# 清理环境和加载必要包
rm(list = ls())
setwd("C:\\Users\\Administrator\\Desktop\\machine learning\\LASSO回归\\CAZy") # 设置工作目录
train <- read.table("matched_otu.txt", header = TRUE, row.names = 1, sep = "\t")
############################################## 预处理数据
# 将目标变量转换为因子
train$group <- as.factor(train$group)
# 分离特征和目标变量
x <- as.matrix(train[, -1]) # 特征数据
y <- train$group # 目标变量
############################################## Lasso 回归及交叉验证
library(glmnet)
library(reshape2)
library(ggplot2)
# 执行 Lasso 回归
set.seed(123)
lasso_cv <- cv.glmnet(x, y, alpha = 1, family = "binomial", type.measure = "class", nfolds = 10)
# 提取最佳 Lambda 值
lambda_min <- lasso_cv$lambda.min # 最优 lambda
lambda_1se <- lasso_cv$lambda.1se # 最简化模型的 lambda
cat("最佳 Lambda 值为:", lambda_min, "\n")
# 绘制交叉验证曲线
plot(lasso_cv)
# 提取交叉验证误差数据
cv_data <- data.frame(
log_lambda = log(lasso_cv$lambda),
cvm = lasso_cv$cvm,
cvup = lasso_cv$cvup,
cvlo = lasso_cv$cvlo
)
# 绘制交叉验证误差图
ggplot(cv_data, aes(x = log_lambda, y = cvm)) +
geom_point() +
geom_errorbar(aes(ymin = cvlo, ymax = cvup), width = 0.2) +
geom_vline(xintercept = log(lambda_min), linetype = "dashed", color = "red") +
geom_vline(xintercept = log(lambda_1se), linetype = "dashed", color = "blue") +
labs(title = "Cross-Validation Error Plot", x = "Log(Lambda)", y = "Mean Cross-Validation Error") +
theme_minimal()

**所给数据:**
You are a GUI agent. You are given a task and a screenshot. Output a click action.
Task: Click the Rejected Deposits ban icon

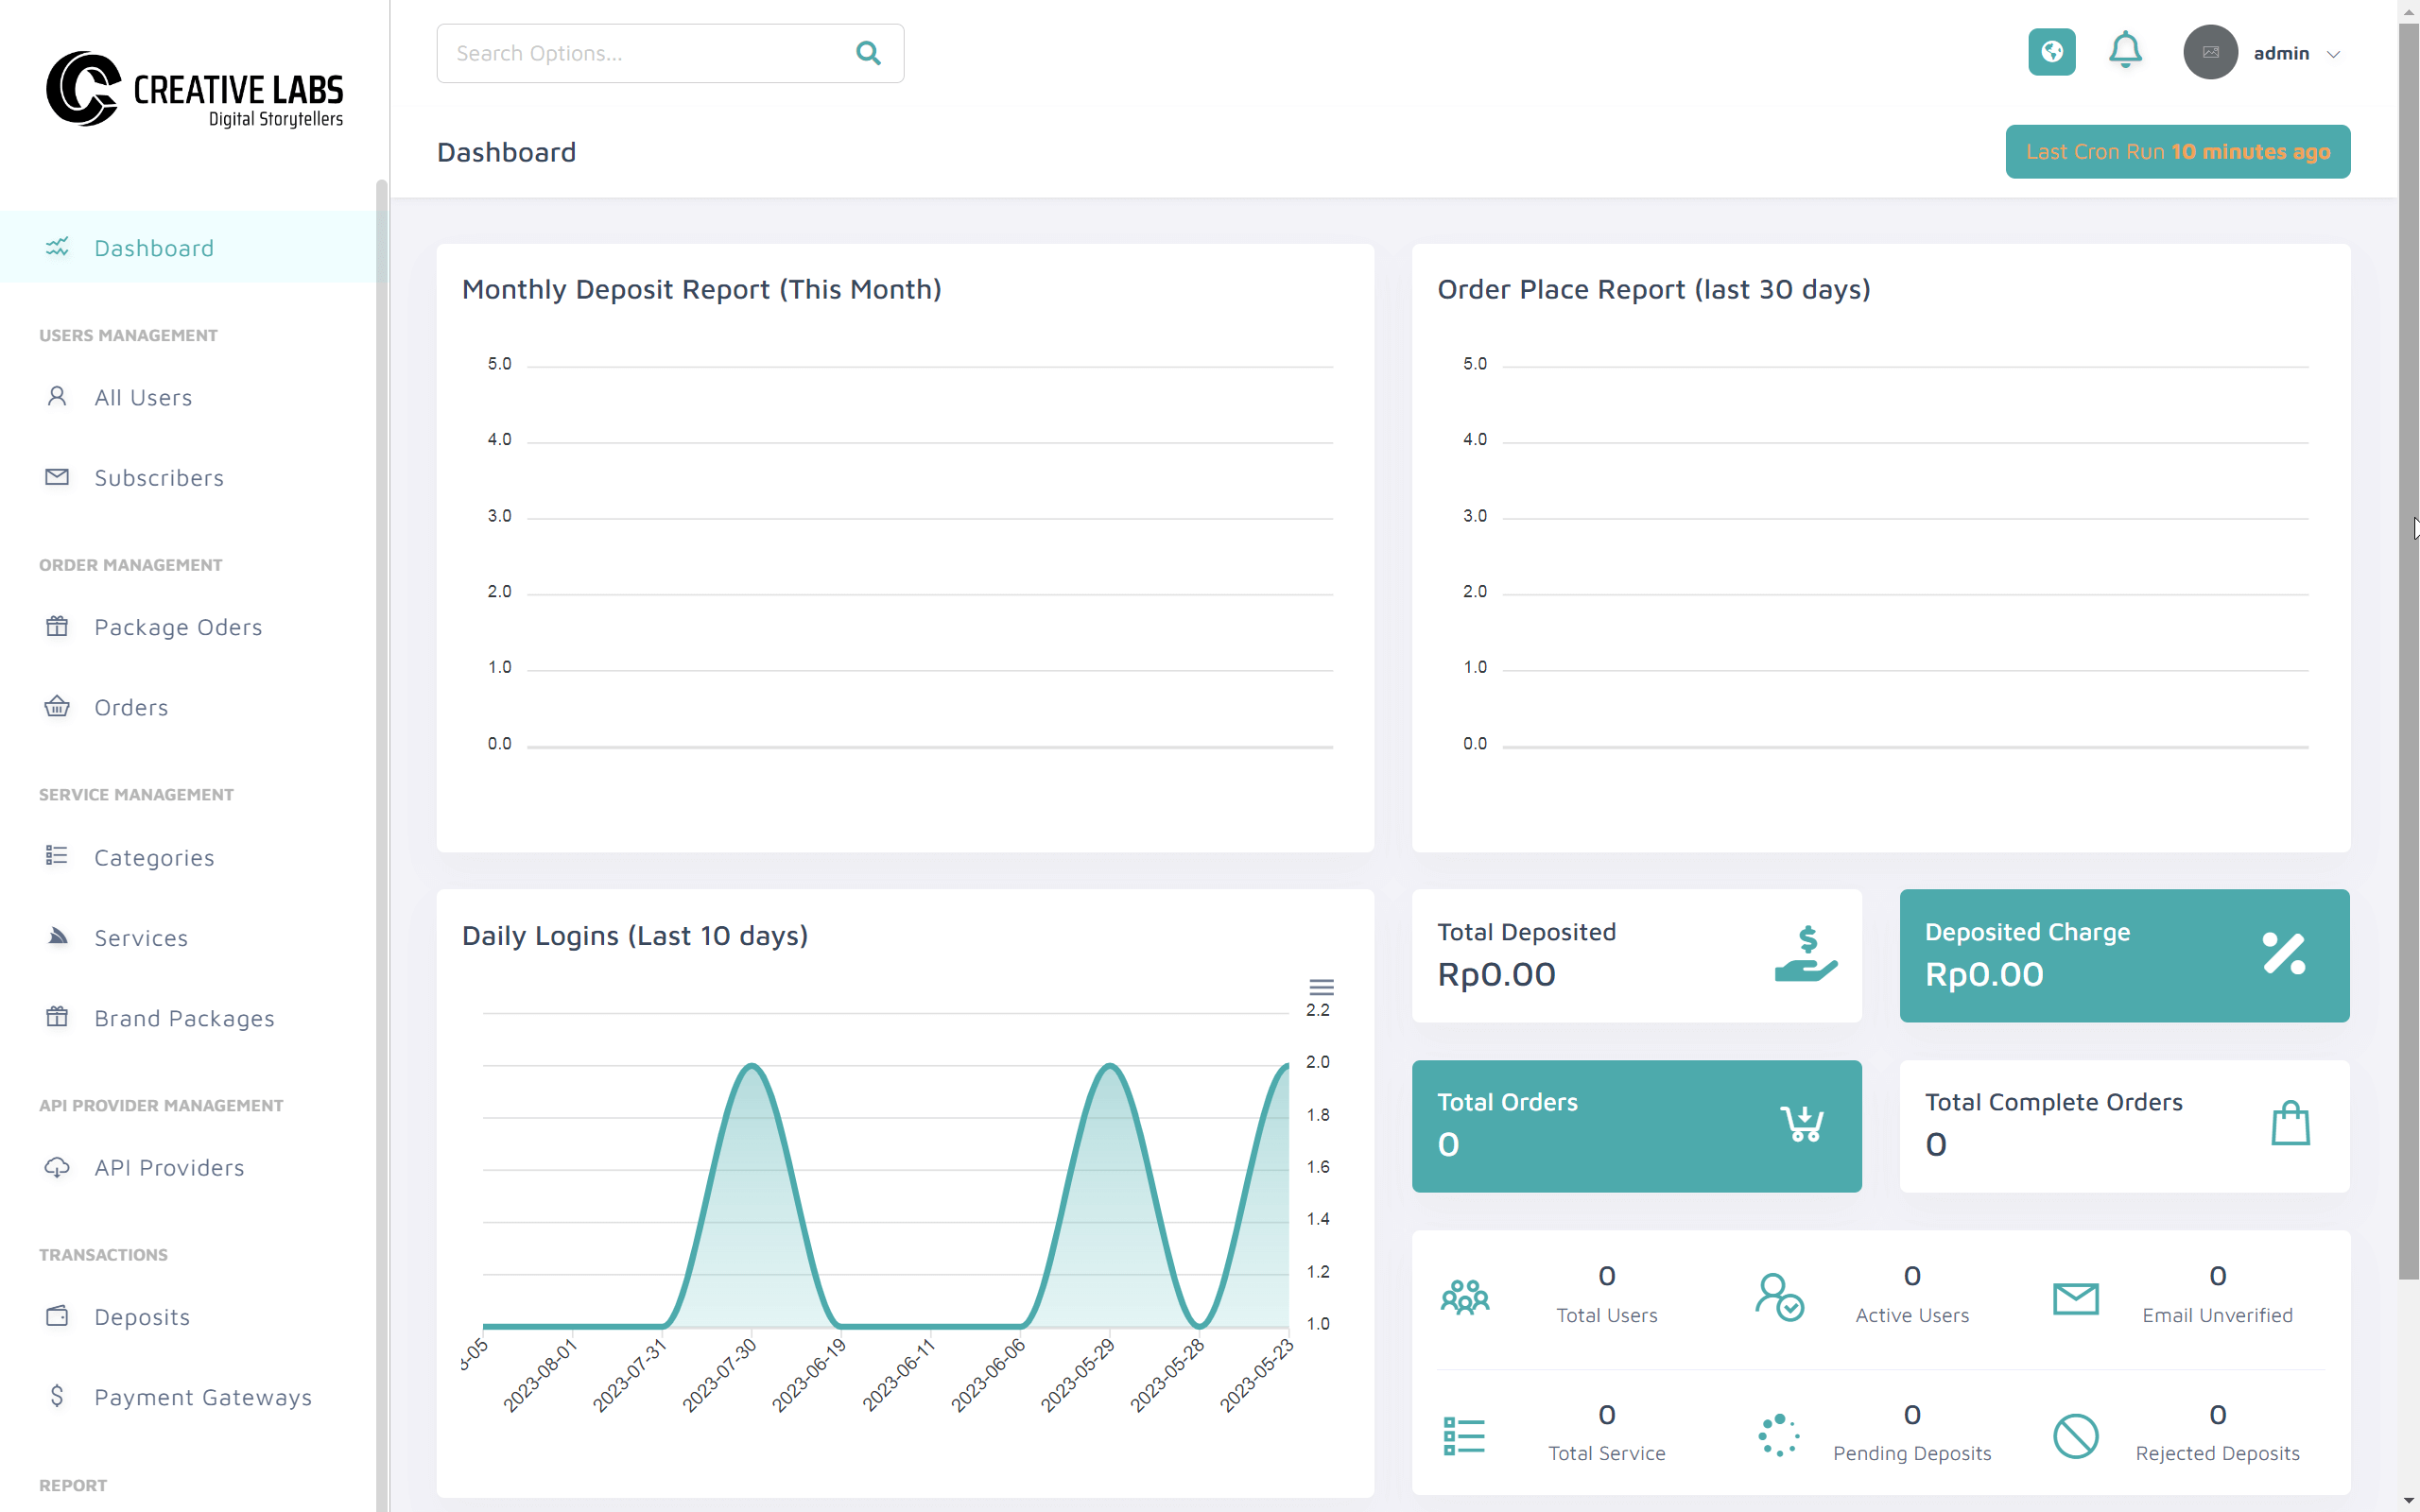(x=2075, y=1436)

**任务说明:** 请从上文那段 LASSO 回归 R 代码的最后一行之后接着往下写。

**参考答案:**
############################################## 提取重要特征
# 使用最佳 lambda 训练 Lasso 模型
lasso_model <- glmnet(x, y, alpha = 1, family = "binomial", lambda = lambda_min)
# 提取非零系数
coefficients <- coef(lasso_model)
important_features <- data.frame(
Feature = rownames(coefficients)[which(coefficients != 0)],
Coefficient = coefficients[which(coefficients != 0)]
)
# 移除截距项(如果不需要)
important_features <- important_features[important_features$Feature != "(Intercept)", ]
# 将结果保存为 CSV 文件到当前工作目录
write.csv(important_features, "important_features.csv", row.names = FALSE)
cat("重要特征已保存到 important_features.csv 文件中\n")
############################################## 绘制 LASSO 路径图
# 获取 LASSO 路径数据
lasso_path <- glmnet(x, y, alpha = 1, family = "binomial")
# 提取系数矩阵并转换为普通矩阵
coef_matrix <- as.matrix(lasso_path$beta) # 每列对应一个 lambda 值
# 转换为长格式数据框
path_data_long <- melt(coef_matrix)
colnames(path_data_long) <- c("Feature", "Lambda_Index", "Coefficient")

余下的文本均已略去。